=== Provided information ===

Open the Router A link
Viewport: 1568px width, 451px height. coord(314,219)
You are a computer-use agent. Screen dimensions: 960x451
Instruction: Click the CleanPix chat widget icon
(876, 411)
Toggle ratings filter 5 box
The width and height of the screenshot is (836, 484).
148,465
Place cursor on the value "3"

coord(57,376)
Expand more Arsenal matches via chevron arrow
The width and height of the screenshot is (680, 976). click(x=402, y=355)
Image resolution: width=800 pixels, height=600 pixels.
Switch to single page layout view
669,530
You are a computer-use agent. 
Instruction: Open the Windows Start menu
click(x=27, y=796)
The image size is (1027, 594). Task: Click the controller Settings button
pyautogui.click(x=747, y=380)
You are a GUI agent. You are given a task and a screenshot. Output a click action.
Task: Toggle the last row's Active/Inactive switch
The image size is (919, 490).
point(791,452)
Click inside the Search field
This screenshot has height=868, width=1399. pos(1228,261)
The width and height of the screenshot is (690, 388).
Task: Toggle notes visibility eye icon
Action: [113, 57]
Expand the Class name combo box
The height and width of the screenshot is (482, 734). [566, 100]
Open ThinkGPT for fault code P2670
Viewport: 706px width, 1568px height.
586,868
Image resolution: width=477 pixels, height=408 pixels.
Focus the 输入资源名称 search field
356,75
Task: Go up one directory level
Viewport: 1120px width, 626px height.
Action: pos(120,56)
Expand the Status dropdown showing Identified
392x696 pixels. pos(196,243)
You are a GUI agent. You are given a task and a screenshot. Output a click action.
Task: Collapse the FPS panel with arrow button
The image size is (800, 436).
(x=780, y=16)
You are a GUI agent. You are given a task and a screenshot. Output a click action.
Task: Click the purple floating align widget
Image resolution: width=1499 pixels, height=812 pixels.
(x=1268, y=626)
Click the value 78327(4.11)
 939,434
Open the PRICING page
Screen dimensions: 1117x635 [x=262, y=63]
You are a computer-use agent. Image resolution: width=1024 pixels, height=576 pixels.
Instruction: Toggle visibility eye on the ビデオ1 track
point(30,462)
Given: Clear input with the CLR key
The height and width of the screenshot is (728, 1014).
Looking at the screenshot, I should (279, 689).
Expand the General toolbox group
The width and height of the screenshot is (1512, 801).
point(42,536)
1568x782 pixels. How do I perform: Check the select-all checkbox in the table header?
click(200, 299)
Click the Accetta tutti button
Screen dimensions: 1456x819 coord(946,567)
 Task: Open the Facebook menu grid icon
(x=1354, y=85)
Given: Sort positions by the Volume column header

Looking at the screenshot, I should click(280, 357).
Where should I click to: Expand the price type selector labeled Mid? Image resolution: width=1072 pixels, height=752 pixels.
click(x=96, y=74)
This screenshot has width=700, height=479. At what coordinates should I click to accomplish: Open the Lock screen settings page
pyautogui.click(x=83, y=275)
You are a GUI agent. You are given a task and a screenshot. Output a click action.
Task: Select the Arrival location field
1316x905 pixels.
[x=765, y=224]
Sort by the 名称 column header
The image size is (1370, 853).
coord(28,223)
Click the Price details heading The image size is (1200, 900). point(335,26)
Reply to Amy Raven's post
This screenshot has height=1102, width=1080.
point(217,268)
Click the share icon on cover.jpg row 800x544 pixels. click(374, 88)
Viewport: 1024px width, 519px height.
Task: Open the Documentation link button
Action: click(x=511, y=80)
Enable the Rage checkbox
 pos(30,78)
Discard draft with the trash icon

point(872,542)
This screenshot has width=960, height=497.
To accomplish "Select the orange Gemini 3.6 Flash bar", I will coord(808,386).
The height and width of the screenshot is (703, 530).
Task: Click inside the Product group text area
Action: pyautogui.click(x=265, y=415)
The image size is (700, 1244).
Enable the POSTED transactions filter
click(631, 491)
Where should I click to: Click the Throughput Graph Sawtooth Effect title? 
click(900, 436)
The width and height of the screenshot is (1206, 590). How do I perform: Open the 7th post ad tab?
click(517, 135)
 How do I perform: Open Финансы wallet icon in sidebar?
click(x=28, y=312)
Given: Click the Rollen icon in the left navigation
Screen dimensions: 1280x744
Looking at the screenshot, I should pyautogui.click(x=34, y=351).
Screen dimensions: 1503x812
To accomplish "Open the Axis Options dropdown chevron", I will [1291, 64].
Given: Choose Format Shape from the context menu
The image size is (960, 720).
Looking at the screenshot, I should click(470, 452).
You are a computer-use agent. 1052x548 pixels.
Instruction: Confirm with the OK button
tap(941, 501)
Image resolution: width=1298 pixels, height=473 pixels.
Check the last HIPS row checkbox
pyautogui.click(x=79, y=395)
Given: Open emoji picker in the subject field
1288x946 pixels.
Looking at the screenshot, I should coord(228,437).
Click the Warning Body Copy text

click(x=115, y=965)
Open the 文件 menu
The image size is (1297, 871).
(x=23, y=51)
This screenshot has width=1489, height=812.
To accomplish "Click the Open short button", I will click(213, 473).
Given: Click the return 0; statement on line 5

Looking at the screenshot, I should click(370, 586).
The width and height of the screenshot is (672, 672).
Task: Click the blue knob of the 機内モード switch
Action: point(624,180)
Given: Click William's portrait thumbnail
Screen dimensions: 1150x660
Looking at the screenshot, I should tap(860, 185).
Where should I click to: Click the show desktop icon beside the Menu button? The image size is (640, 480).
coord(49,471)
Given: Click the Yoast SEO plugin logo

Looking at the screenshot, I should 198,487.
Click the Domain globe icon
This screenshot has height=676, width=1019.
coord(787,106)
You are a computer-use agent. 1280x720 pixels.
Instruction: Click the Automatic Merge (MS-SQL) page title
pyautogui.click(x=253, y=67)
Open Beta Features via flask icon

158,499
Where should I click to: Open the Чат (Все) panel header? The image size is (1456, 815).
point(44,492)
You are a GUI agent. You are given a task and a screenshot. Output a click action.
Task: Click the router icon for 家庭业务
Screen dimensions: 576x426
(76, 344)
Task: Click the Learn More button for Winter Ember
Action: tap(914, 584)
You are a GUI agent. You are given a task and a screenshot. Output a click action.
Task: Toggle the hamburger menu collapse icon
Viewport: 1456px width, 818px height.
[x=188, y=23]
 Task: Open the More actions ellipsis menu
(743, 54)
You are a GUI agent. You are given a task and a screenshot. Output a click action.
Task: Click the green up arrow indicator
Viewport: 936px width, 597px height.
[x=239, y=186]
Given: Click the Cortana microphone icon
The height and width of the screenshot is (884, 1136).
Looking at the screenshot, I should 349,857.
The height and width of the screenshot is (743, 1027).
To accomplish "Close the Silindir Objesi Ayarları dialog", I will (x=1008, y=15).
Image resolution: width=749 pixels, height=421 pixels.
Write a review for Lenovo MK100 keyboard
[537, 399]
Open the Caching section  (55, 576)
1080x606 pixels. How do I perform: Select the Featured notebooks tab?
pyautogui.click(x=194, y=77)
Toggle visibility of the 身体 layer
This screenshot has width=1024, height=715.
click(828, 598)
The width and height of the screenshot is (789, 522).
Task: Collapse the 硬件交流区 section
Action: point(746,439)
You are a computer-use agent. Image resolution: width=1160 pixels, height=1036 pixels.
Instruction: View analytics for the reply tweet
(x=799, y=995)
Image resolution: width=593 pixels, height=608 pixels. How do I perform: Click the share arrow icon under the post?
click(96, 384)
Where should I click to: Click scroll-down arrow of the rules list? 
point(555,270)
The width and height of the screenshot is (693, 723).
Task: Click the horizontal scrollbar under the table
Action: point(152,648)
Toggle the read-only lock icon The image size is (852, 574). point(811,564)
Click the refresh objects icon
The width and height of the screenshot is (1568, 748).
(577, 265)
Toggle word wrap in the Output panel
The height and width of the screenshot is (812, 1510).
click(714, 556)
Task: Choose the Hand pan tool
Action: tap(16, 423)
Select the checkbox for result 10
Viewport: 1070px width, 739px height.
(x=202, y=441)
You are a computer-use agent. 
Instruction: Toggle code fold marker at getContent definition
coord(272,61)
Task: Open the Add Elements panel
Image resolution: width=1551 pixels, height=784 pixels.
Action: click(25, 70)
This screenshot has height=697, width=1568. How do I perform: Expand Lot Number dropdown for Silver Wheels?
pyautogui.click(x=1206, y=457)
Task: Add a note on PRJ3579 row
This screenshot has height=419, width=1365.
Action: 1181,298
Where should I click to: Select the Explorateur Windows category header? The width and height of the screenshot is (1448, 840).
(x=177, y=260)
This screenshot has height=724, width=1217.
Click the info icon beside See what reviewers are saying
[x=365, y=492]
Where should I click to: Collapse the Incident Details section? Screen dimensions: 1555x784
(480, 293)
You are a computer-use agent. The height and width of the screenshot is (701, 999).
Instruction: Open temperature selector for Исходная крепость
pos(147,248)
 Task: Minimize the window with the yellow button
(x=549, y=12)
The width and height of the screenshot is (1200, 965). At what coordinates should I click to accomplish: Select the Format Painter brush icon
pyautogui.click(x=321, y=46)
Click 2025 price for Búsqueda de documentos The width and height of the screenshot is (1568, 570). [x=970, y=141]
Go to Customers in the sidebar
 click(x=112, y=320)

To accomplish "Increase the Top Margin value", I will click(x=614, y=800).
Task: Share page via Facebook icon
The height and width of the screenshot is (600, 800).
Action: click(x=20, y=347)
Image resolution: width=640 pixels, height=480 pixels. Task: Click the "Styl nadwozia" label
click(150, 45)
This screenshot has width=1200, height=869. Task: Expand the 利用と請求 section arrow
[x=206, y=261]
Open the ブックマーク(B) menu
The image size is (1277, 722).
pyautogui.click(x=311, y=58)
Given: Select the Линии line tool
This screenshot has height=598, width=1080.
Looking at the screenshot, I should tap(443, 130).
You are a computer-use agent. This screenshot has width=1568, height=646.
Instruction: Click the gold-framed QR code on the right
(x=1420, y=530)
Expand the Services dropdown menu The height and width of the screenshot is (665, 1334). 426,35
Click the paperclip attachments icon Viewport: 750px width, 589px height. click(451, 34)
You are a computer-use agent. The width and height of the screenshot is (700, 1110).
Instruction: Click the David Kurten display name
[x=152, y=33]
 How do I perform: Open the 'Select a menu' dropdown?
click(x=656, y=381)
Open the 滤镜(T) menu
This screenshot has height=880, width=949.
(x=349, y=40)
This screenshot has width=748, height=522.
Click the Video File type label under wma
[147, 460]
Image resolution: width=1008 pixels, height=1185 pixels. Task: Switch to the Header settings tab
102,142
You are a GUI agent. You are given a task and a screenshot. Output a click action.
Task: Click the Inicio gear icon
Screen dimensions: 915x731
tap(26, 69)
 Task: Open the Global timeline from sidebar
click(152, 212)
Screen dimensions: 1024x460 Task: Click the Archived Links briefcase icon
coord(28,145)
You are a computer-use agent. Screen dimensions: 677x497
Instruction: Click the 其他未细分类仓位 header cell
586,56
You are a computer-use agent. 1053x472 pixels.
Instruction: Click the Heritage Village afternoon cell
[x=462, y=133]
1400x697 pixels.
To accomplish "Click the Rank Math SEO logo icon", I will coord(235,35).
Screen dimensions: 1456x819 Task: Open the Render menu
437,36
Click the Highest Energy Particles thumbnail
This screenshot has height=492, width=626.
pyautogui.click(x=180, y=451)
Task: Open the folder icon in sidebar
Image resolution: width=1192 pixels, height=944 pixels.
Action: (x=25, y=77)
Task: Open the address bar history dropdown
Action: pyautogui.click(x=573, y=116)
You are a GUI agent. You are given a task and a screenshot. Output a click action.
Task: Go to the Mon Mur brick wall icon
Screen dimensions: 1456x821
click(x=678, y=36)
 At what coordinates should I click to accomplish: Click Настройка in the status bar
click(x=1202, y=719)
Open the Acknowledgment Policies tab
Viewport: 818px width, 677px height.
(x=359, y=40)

===

Please print the records between the line holding "1568x782 pixels. How" and the line holding "point(872,542)", inclusive, reproducing each line verbatim.

1568x782 pixels. How do I perform: Check the select-all checkbox in the table header?
click(200, 299)
Click the Accetta tutti button
Screen dimensions: 1456x819 coord(946,567)
 Task: Open the Facebook menu grid icon
(x=1354, y=85)
Given: Sort positions by the Volume column header

Looking at the screenshot, I should click(280, 357).
Where should I click to: Expand the price type selector labeled Mid? Image resolution: width=1072 pixels, height=752 pixels.
click(x=96, y=74)
This screenshot has width=700, height=479. At what coordinates should I click to accomplish: Open the Lock screen settings page
pyautogui.click(x=83, y=275)
You are a GUI agent. You are given a task and a screenshot. Output a click action.
Task: Select the Arrival location field
1316x905 pixels.
[x=765, y=224]
Sort by the 名称 column header
The image size is (1370, 853).
coord(28,223)
Click the Price details heading The image size is (1200, 900). point(335,26)
Reply to Amy Raven's post
This screenshot has height=1102, width=1080.
point(217,268)
Click the share icon on cover.jpg row 800x544 pixels. click(374, 88)
Viewport: 1024px width, 519px height.
Task: Open the Documentation link button
Action: click(x=511, y=80)
Enable the Rage checkbox
 pos(30,78)
Discard draft with the trash icon

point(872,542)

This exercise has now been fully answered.